For Heartkeys: The AIDS Memorial Album (Rising Star), the performances are all by keyboard artists who are living with AIDS or have died, as well as others whose music has been inspired as a response to their own experiences. The opening piece, "Threads of Love," played by its composer, Lorie Line, is characteristic of the collection's musical eloquence which expresses volumes of deep sentiment wordlessly. The inclusion of "I'll Be Seeing You," played by Liberace, lends a resonant and historic note to the collection.

Included in a superb collection of songs and performances, Winter Moon: A Celebration of Gay and Lesbian Singers and Songwriters...and Friends (Streeter), is Alix Korey and David Friedman's "You're There," a new classic of loss and affirmation. Delivered with quiet intensity by Phillip Officer, the lyric "I know you're there, although there's nothing I can prove; although I said goodbye, and finally let you go...I know you're there" articulates a transcendent truth.

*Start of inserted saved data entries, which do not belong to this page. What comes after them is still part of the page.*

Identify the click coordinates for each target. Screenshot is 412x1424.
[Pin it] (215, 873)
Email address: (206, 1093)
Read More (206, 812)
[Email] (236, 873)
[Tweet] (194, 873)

A bevy of established and new cabaret talents including Nancy LaMott and Kathie Lee Gifford shine it on for I'll Be Here With You: The Songs Of David Friedman (Midder Music), a benefit recording for Broadway Cares/Equity Fights AIDS. Among them, LaJuan Carter banishes doubts with "It's Safe to Fall in Love," and Annie Sutton sings the poignant plea "Catch Me," inspired by a friend's despair during years of drug use. Friedman expresses the sense of community that is implicit in all of these recordings. "We had all these demo tapes people had done through the years," the artist has said. "By putting them together, the singers get to participate in something they might not have been able to do, and to benefit others." Amen.